El VHS-C utiliza la misma cinta magnética que el VHS de tamaño completo — la misma base de poliéster, el mismo aglutinante de poliuretano, las mismas partículas de óxido de hierro. Esto significa que las cintas VHS-C sufren la misma descomposición química: hidrólisis del aglutinante, síndrome de la cinta pegajosa y pérdida progresiva de señal. La mayoría de las cintas VHS-C se grabaron en videocámaras domésticas entre 1985 y 2003, lo que las sitúa de lleno en el rango de 25-40 años donde el fallo del aglutinante se acelera.
Pero el VHS-C tiene un segundo modo de fallo que el VHS de tamaño completo no tiene: el casete adaptador. Como los casetes VHS-C son demasiado pequeños para caber en un reproductor VHS estándar, necesitan un adaptador motorizado que aloja el casete pequeño dentro de una carcasa con forma de VHS. El adaptador es mecánicamente complejo — tiene sus propios engranajes, muelles y mecanismo de carga de cinta — y los adaptadores de más de 30 años fallan constantemente. Plásticos agrietados, muelles rotos, engranajes atascados y lubricantes resecados pueden destruir una cinta VHS-C durante un solo intento de reproducción.

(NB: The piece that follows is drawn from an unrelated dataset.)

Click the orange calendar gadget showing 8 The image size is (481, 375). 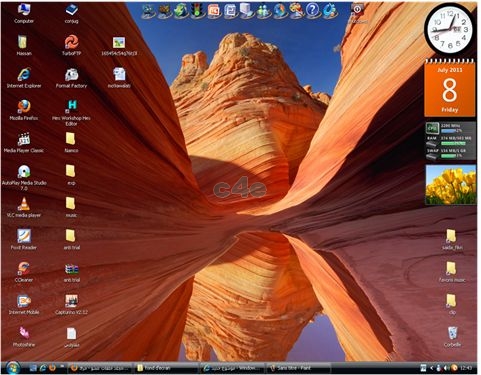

Nosotros evitamos el problema del adaptador por completo utilizando equipos de reproducción VHS-C directos que alojan el casete pequeño sin necesidad de adaptador. Esto significa que nunca sometemos tu frágil casete original a un mecanismo adaptador de 30 años que puede fallar. La cinta se lee directamente, profesionalmente y solo una vez.